Passage provided START
Monday, July 31, 2017

Healthcare is not a right, but...

Remember the last episode of Seinfeld?  The gang is imprisoned forever with each other for failing to rescue a stranger.  For them, at least, Hell will be other people.  I didn't like that last episode, not because I didn't think the characters deserved each other as eternal punishment, but because the premise - that one can be punished for not helping others - is bad law.  Indeed, the greatest difference between here and the hereafter is that here we are not punished for being selfish jerks. I have since forgiven the dramatic license, but in the moment, the lawyer in me got the better of me.

Being rescued is not a right, because it is impossible to prove that one knew that one could have effected a rescue without paying some unreasonable price.  Where does one draw the line on who should rescue whom from what?  The idea is unworkable, and common law, at least, has rejected it.  You cannot have a right to be rescued if no one has a duty to rescue you.

And yet, certain politicians - I hesitate to call them "liberals" anymore, as such labels are losing their focus - claim that healthcare is a "right."  But healthcare is a rescue, and the law says you have no right to be rescued, because no one has the duty to rescue you.  People can volunteer to rescue you, and the society as a whole can agree, in a binding way, to "rescue" you by giving you the funds to buy healthcare from someone who will voluntarily sell it to you.  But those decisions do not arise from the idea that healthcare is a right, but rather from a political consensus that having others pay for one's own care should be a right.  Pols like Pelosi and Sanders argue that we should make healthcare a right because it is a right.  Huh?
Passage provided END
Entries supplied START
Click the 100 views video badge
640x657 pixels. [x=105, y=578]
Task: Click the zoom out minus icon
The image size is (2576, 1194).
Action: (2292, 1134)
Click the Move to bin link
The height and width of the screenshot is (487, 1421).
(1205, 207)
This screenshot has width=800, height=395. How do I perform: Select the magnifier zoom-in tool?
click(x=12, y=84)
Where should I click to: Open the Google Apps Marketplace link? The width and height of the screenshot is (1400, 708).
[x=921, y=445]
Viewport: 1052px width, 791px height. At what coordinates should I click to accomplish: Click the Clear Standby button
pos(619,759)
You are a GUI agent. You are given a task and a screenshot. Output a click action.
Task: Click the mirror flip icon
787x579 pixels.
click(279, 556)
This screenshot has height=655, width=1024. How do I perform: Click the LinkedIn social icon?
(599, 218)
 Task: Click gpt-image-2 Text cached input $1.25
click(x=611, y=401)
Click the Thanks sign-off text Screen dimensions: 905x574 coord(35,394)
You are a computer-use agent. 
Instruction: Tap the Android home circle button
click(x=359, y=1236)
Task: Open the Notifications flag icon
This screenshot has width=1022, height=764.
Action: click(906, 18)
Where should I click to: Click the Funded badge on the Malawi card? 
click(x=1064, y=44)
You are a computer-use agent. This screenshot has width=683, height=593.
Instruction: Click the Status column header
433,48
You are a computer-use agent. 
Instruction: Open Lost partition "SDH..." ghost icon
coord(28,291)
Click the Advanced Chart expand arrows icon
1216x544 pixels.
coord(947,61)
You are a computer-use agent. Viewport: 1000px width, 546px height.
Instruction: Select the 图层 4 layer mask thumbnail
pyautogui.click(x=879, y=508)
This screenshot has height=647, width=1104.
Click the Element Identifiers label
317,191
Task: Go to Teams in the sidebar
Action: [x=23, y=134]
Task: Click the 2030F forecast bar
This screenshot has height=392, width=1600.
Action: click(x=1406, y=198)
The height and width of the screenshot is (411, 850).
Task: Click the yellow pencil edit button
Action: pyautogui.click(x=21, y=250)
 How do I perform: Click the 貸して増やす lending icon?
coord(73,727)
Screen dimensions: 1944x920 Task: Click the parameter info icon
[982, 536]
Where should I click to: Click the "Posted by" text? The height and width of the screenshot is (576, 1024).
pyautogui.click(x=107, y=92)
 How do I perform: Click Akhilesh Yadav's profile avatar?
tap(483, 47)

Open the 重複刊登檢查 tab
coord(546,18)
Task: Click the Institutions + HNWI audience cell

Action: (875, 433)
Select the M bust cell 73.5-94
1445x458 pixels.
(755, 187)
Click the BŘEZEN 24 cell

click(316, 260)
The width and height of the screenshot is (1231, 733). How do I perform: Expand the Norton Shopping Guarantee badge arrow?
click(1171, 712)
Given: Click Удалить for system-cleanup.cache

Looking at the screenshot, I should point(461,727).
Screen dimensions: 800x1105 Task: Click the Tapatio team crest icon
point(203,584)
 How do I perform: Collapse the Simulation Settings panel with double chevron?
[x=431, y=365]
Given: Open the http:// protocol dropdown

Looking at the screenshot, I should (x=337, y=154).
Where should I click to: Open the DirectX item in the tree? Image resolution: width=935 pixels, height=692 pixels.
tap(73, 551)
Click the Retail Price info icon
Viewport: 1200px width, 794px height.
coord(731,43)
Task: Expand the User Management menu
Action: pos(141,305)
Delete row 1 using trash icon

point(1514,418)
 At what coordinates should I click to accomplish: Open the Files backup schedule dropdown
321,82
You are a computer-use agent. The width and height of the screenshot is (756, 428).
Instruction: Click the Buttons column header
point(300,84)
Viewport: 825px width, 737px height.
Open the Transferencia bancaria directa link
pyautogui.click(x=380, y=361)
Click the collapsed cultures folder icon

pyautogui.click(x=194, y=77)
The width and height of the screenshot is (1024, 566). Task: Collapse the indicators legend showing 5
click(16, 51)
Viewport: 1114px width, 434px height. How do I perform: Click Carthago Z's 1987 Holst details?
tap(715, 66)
Entries supplied END
__Parts of the exercise__
1 – Please summarize the essay on healthcare as a right in two sentences.
2 – Carry the essay on healthcare as a right forward from its final sentence.

__Per-task answers__
1 – The essay argues that being rescued is not a right, since no one has a duty to rescue another person, and it notes that common law has rejected such a duty. It treats healthcare as a kind of rescue, so society's funding of care comes from a political consensus rather than from a right, and it faults politicians like Pelosi and Sanders for arguing that healthcare should be made a right because it is a right.

2 –
I don't believe in economic rights.  In the grand scheme of things, everything is a luxury that some people cannot afford.  How many people are denied the luxury of a roof over their heads and three square meals a day?  We call these things necessities in common parlance to distinguish them from things we can more easily do without, but in the great algebraic continuum of desiderata, there are no necessities, only priorities.  Thus, by calling healthcare a luxury, I am not saying that only wealthy individuals should have health care.  I am saying that only wealthy people can have it.

I say "wealthy people" because a society can declare that all of its people are, by virtue of their membership in the society at any given time, wealthy enough to have healthcare.  All of the industrialized West, except the US of A, has determined that their polities are wealthy enough for all of their members to have healthcare regardless of their individual ability to pay.  One could say that, in such places, healthcare is a "right."  But that's a post hoc legal term, not an a priori bit of natural law from which one can reason - or argue- to a legislative conclusion.

How, then, do we get there?  There's been a lot of talk recently about a guaranteed basic income (GBI).  Lifetime healthcare has an actuarial cost that is more or less equal for all people.  If we assume that healthcare is a valuable commodity, then lifetime healthcare is a guaranteed basic income, delivered in a gift card rather than cash.  I'll bet there's a pretty strong overlap between those who favor universal healthcare and those who support the GBI.  But is the GBI a right?  If not, how can a targeted, actuarially determinable GBI be a right?  Because that's all universal healthcare is.

I like the GBI.  I think the time has come to make "survival" a right.  We should provide a roof and three squares a day to any American who wants them.  And healthcare. We are that wealthy.  We can afford that luxury.  But we can start with healthcare.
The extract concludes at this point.